ABOUT THIS EXERCISE:
Please restate, word for word, the lines below that begin at the one with "You are a computer-use agent. Screen" and end at the one with "You are a computer-use agent. Viewport: 644px". Leave out all other lines.

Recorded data

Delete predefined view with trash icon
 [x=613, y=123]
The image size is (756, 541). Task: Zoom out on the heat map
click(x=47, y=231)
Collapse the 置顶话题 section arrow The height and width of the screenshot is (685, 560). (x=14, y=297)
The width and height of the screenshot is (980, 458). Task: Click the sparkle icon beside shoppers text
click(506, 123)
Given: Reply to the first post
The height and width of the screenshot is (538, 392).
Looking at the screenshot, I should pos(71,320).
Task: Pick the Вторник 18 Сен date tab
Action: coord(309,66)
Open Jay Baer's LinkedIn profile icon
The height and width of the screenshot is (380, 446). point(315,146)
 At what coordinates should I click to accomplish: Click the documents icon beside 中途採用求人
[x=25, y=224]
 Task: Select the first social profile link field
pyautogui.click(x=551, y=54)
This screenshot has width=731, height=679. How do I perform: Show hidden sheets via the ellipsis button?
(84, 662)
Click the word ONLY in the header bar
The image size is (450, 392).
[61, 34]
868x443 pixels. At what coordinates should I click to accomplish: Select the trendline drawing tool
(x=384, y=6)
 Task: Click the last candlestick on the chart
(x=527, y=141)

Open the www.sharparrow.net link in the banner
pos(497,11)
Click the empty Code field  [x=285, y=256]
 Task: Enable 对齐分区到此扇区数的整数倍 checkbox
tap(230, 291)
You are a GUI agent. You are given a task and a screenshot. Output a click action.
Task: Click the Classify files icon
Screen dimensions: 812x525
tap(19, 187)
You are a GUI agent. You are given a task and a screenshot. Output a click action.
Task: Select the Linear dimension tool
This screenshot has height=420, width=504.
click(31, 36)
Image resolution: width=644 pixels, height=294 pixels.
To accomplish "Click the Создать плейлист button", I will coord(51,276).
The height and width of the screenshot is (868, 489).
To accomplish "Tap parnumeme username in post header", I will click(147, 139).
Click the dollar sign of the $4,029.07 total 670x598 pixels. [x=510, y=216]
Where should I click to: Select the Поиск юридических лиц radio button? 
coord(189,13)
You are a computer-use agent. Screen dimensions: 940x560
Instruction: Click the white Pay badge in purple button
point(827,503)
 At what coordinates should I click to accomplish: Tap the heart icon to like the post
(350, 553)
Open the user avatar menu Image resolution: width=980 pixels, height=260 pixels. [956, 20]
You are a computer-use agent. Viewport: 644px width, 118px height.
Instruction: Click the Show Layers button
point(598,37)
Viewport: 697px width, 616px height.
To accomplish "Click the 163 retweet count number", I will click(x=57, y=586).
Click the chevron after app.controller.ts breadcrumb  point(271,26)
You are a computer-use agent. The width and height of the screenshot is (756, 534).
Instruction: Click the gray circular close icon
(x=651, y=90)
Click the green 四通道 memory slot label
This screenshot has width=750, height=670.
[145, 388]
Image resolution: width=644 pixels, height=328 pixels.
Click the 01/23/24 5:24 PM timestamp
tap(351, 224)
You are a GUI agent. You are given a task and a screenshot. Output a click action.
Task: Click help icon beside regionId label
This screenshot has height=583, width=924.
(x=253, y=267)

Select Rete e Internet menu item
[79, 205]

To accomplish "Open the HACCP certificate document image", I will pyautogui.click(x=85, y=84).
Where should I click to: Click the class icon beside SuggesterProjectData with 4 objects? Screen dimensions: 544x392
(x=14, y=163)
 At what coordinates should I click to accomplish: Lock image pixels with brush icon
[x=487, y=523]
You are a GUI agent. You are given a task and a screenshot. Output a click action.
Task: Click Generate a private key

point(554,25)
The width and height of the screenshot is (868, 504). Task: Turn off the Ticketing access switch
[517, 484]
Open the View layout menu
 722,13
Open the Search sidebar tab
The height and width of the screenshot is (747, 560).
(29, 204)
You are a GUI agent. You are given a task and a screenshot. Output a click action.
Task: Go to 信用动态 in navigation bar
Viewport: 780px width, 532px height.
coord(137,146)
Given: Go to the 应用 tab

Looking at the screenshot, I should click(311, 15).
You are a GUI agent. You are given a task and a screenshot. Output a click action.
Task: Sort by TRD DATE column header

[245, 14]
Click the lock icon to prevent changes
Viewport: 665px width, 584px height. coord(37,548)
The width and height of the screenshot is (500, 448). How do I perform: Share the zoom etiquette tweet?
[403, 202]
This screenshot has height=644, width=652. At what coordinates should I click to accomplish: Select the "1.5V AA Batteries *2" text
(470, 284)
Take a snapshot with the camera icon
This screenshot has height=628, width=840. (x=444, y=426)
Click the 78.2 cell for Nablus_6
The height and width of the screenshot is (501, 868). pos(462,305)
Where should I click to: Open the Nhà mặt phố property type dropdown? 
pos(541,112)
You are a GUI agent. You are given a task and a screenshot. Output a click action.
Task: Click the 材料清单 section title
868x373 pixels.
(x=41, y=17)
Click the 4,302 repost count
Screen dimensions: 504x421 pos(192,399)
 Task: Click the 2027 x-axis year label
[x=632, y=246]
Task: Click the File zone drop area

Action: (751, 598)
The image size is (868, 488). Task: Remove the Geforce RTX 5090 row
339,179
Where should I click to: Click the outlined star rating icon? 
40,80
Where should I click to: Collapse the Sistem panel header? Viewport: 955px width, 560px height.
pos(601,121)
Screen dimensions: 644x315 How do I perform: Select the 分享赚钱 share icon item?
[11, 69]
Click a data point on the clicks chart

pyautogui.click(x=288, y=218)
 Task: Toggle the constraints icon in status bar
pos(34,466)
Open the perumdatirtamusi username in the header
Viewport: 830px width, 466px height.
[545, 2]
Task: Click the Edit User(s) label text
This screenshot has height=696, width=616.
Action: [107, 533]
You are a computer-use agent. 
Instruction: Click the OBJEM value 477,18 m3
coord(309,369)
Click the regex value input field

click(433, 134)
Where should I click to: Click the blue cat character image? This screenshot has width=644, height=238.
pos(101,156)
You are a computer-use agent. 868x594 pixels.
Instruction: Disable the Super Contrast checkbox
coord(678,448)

EXERCISE RESPONSE:
You are a computer-use agent. Screen dimensions: 940x560
Instruction: Click the white Pay badge in purple button
point(827,503)
 At what coordinates should I click to accomplish: Tap the heart icon to like the post
(350, 553)
Open the user avatar menu Image resolution: width=980 pixels, height=260 pixels. [956, 20]
You are a computer-use agent. Viewport: 644px width, 118px height.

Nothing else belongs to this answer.